There have been some really good psychological reasons for enjoying diapers given on this site, some being attachment theory, sex mapping, etc. I think the brain is hard to understand. As a people, we have so many things in common if not identical to one another and at the same time, many differences. It's just part of being human.

A lot of people either don't realize and refuse to believe that very young children are able to feel sexual responses to experiences and things. Even babies get erections. One theory is that when we were very young, we might have been sexually stimulated at the site of diapers. We all had brothers, sisters or neighbors with babies and as a child, we typically saw their diapers, saw them being changed and smelled their dirty diapers. I think we make some sort of sexual attachment to that and because we are very young, we don't necessarily remember it but it's buried deep in our subconscious. Being hidden in our subconscious may be what makes wanting to wear diapers all the stronger because it's hard wired to our conscious without our realizing it. Just my two cents.

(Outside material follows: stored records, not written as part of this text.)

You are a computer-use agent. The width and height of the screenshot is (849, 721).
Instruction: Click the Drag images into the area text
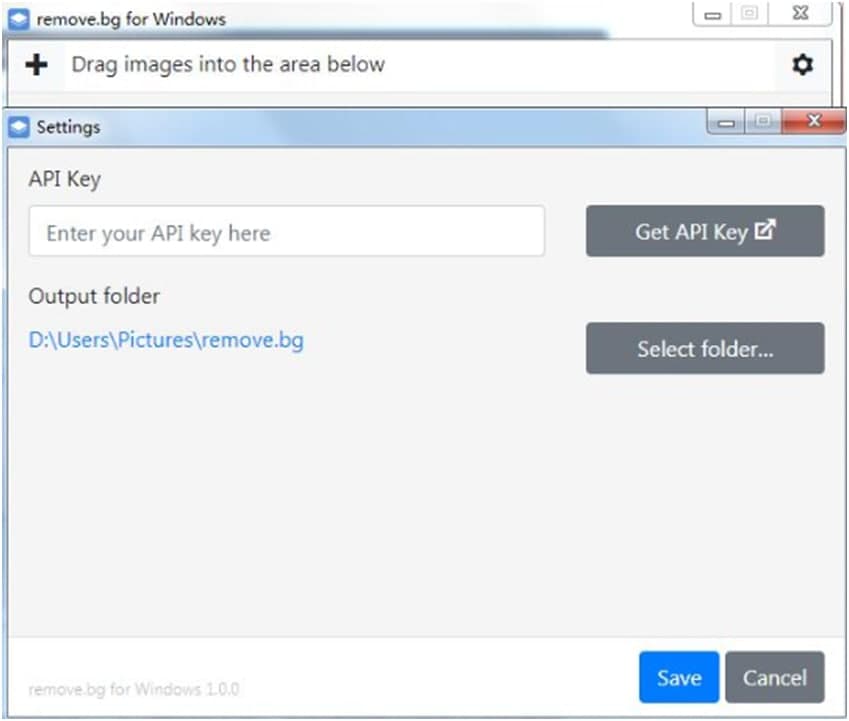[x=228, y=65]
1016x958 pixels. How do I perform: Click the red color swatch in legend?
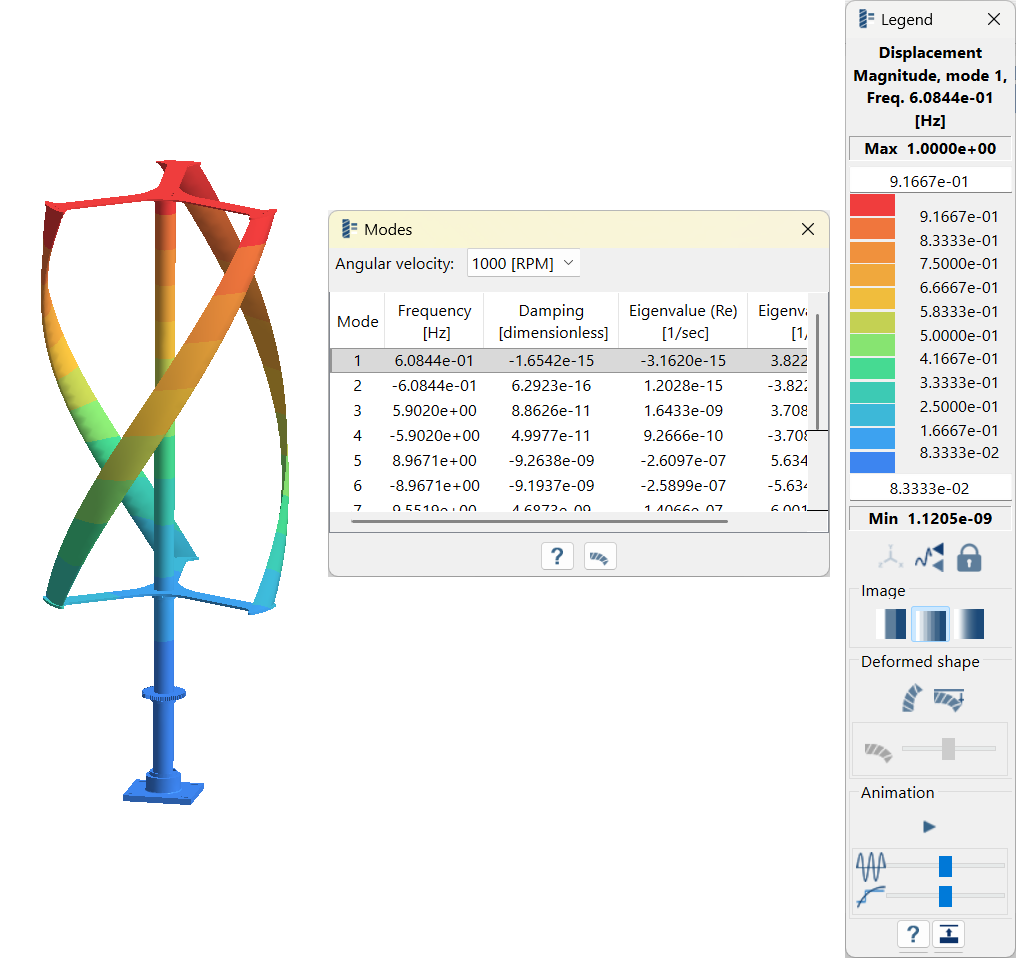[872, 205]
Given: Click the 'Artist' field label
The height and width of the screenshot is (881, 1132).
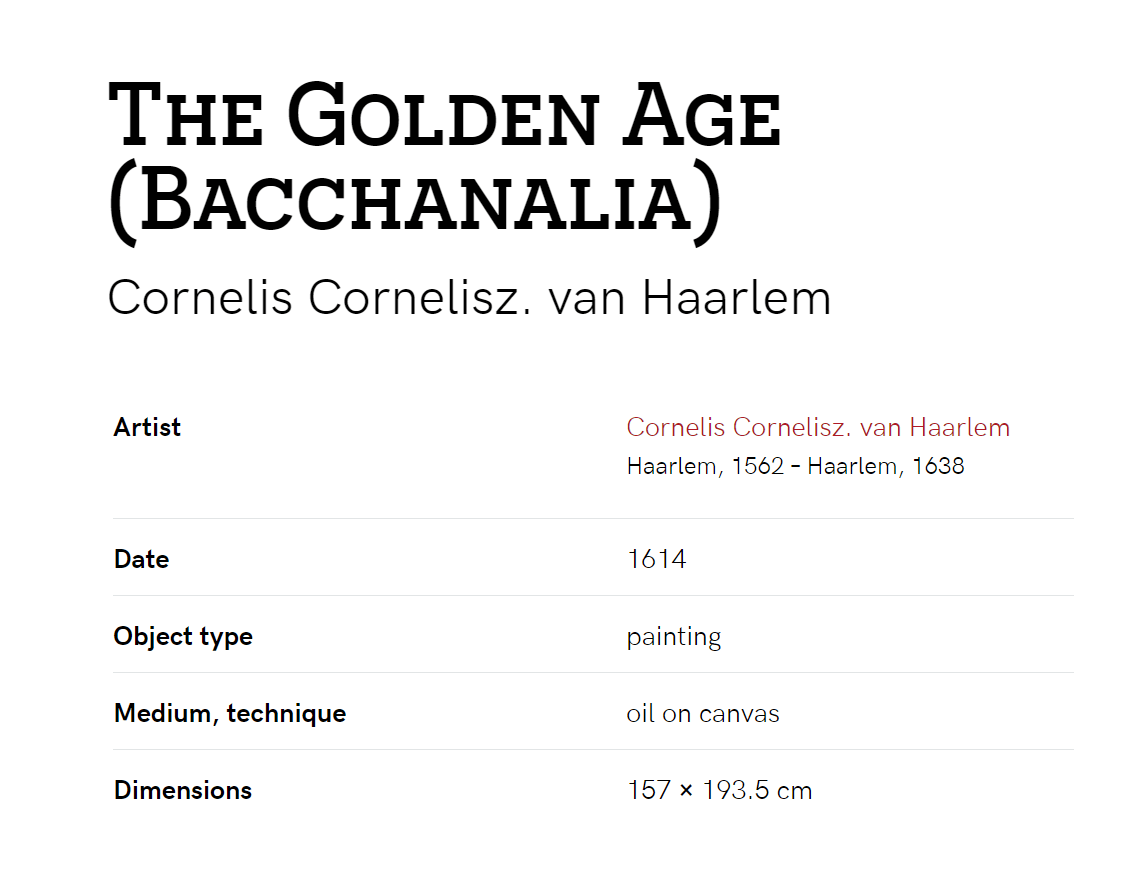Looking at the screenshot, I should tap(147, 427).
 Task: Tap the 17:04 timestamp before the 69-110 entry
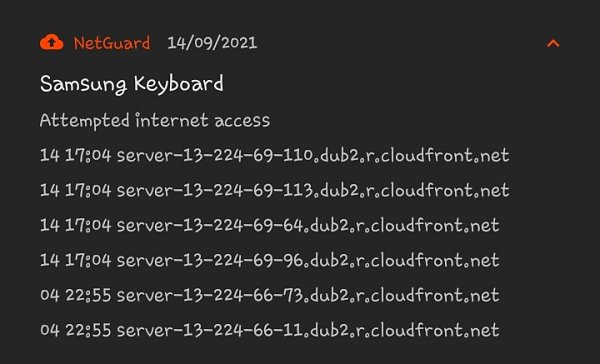tap(88, 155)
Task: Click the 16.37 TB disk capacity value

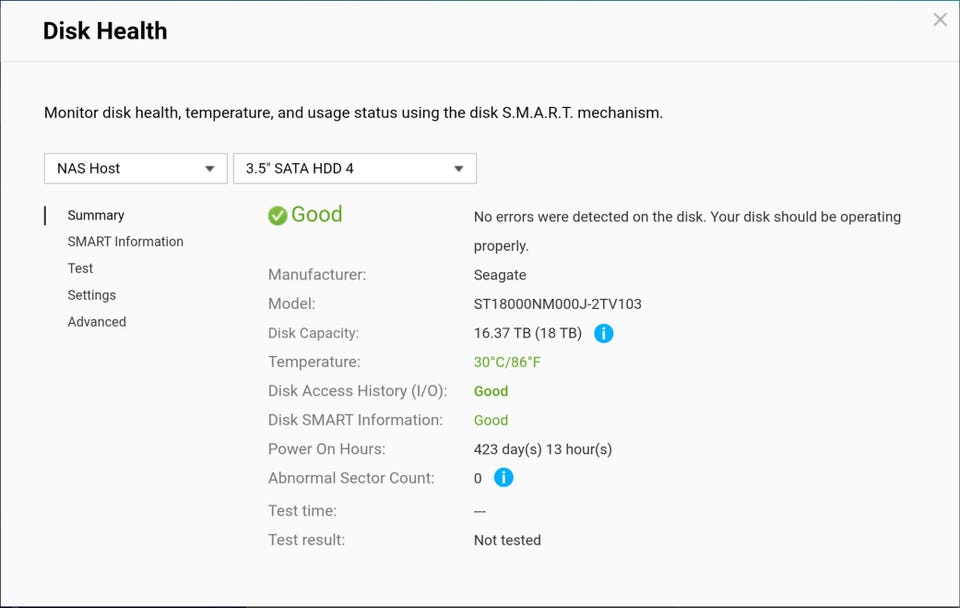Action: point(527,333)
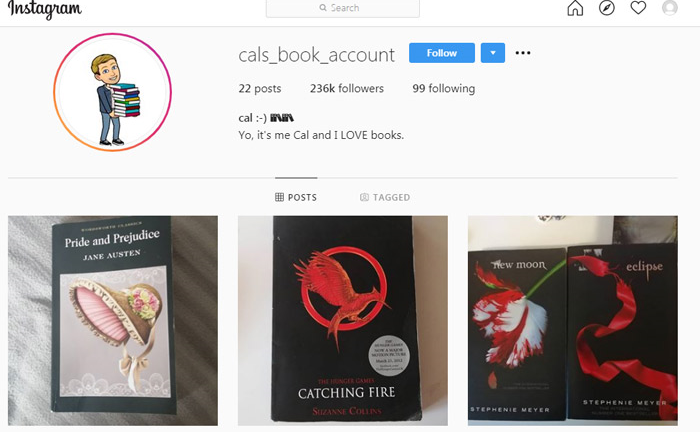Screen dimensions: 700x432
Task: Select the Posts tab
Action: coord(296,197)
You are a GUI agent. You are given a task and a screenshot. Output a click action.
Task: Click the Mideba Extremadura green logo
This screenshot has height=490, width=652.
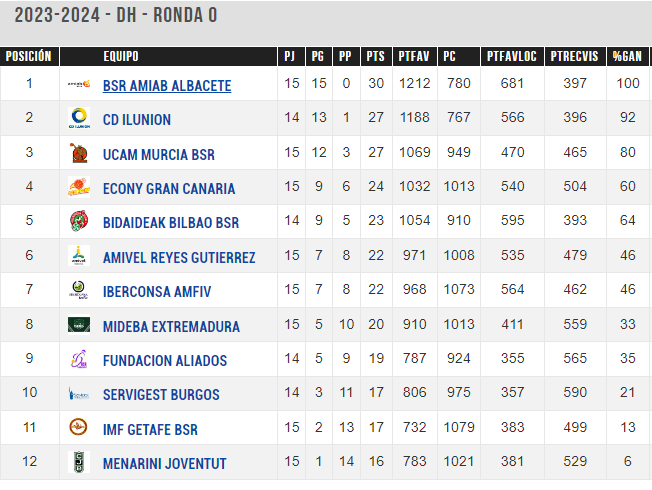79,325
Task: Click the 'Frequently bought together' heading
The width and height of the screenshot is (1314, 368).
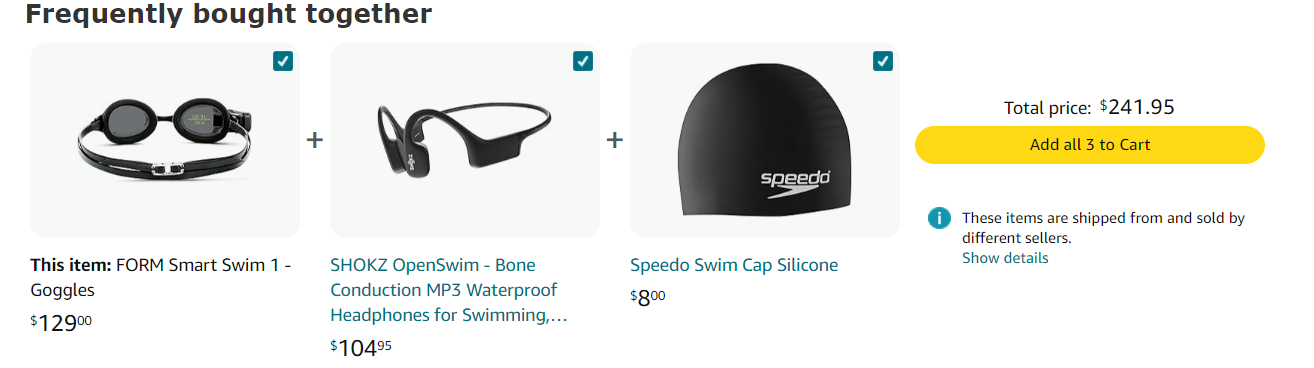Action: pyautogui.click(x=229, y=14)
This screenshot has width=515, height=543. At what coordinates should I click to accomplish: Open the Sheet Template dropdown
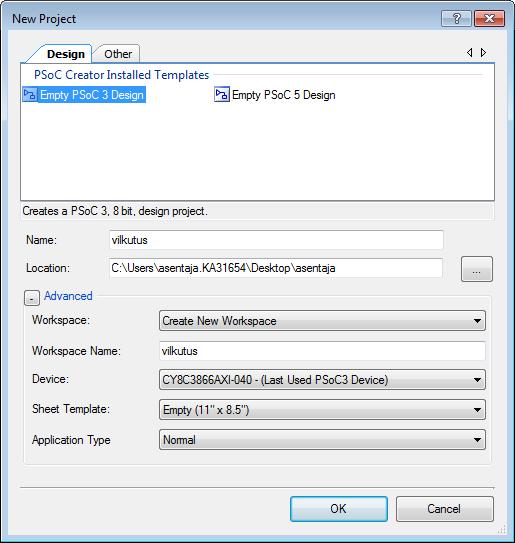pos(322,410)
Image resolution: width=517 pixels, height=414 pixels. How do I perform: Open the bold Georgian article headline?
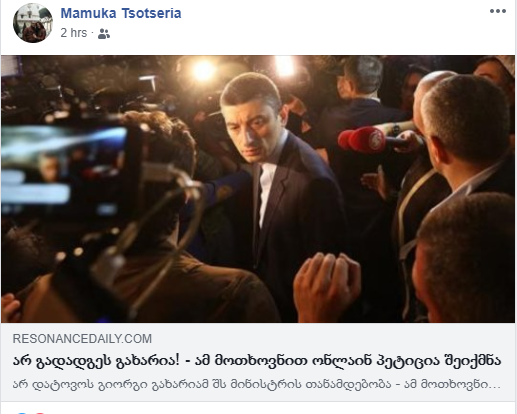(x=257, y=360)
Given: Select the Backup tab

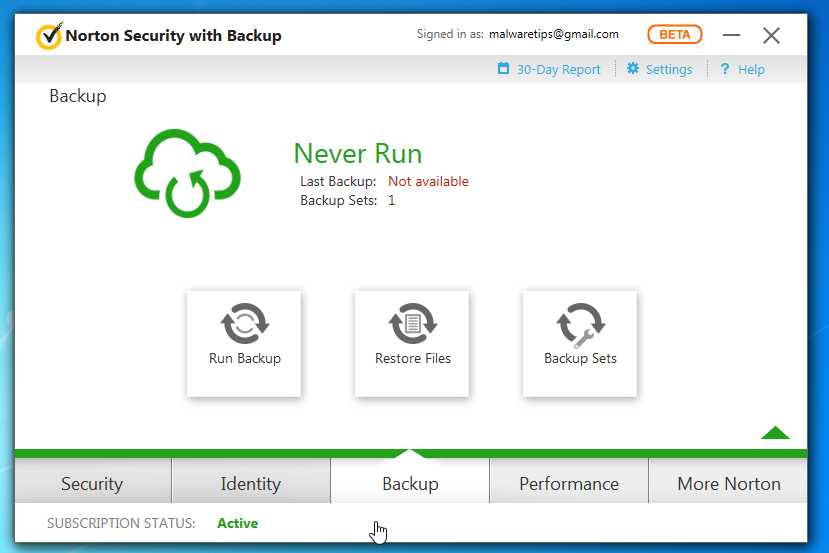Looking at the screenshot, I should click(x=410, y=484).
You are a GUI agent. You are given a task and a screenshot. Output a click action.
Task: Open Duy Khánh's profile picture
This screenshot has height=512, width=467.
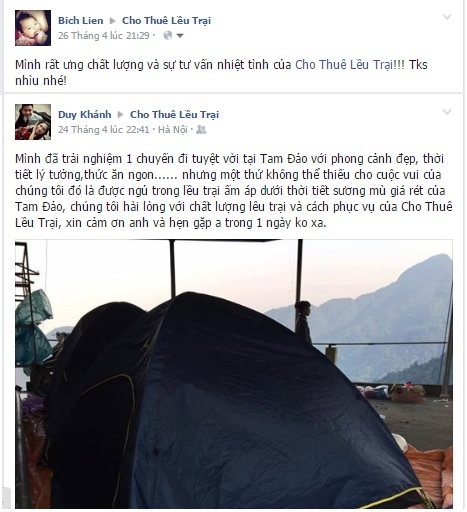(33, 122)
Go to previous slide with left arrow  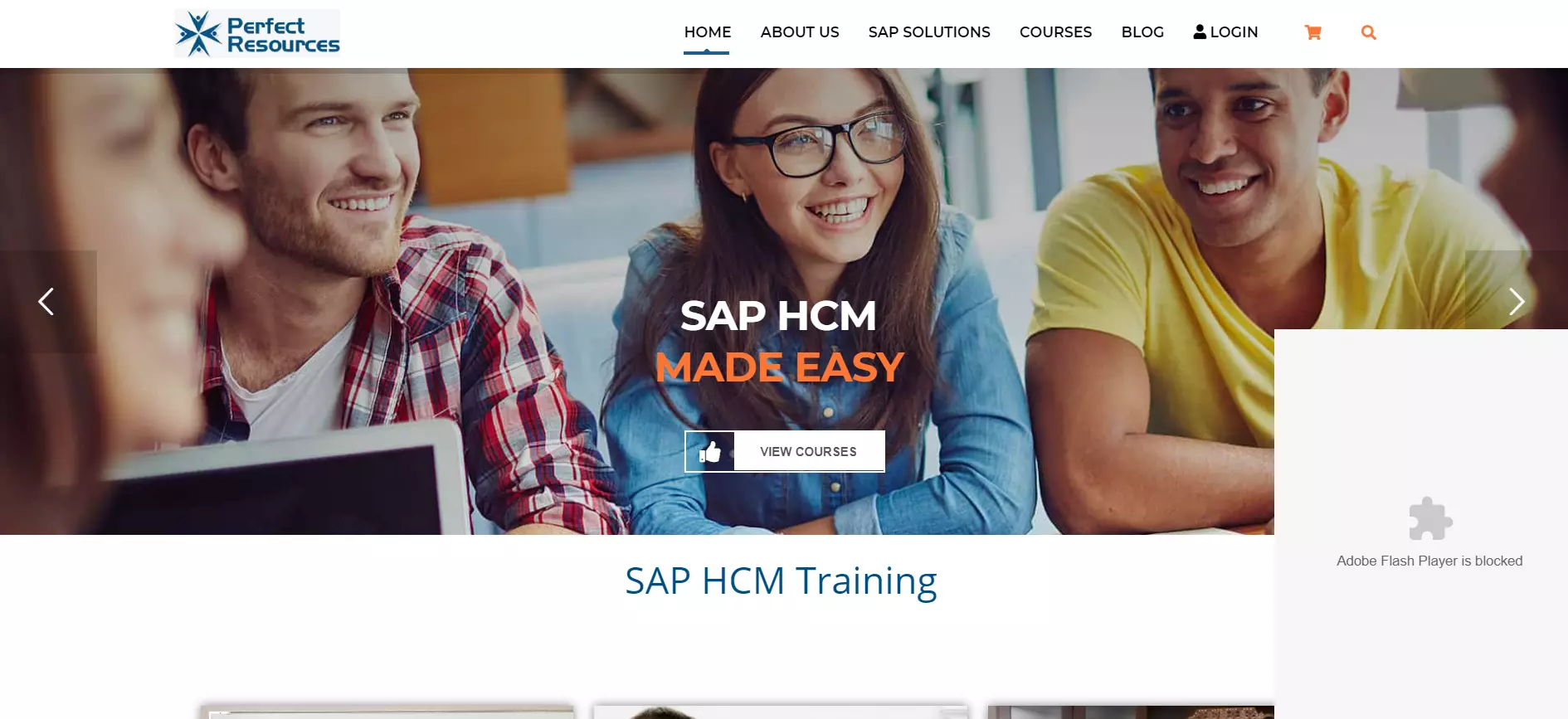[x=46, y=301]
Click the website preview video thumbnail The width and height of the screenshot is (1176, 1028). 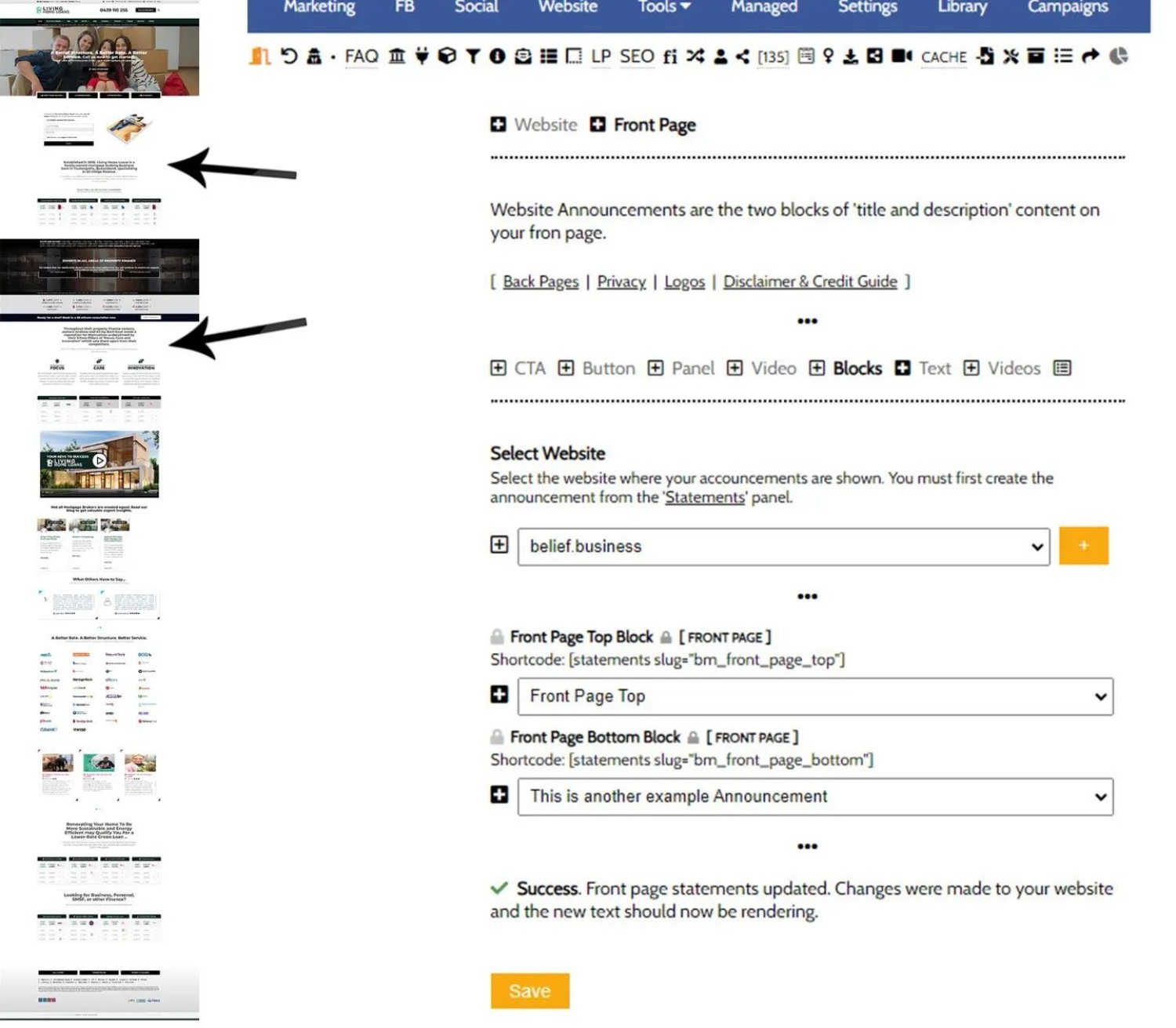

My attachment, when I was young, was to the touch stimulus of plastic pants against my bare tushie. One memory that I have is sitting in my plastic pants at night on the heater vent in my bedroom and feeling them getting warm and stretchy as they tightly fit against my backside. It was never a sexual thing for me until I came into puberty and then my affinity for plastic pants took on a whole new dimension. My mom offered to try diapers when she asked me what “I” thought “we” should do about my bed wetting at around age 6-7. She told me that she didn’t think that my suggestion of plastic pants to her question what we should do would do much good without diapers, which in those days would’ve been cloth flats or prefolds. So I turned down diapers and my chance to wake up in a dry bed for the next 3-4 years.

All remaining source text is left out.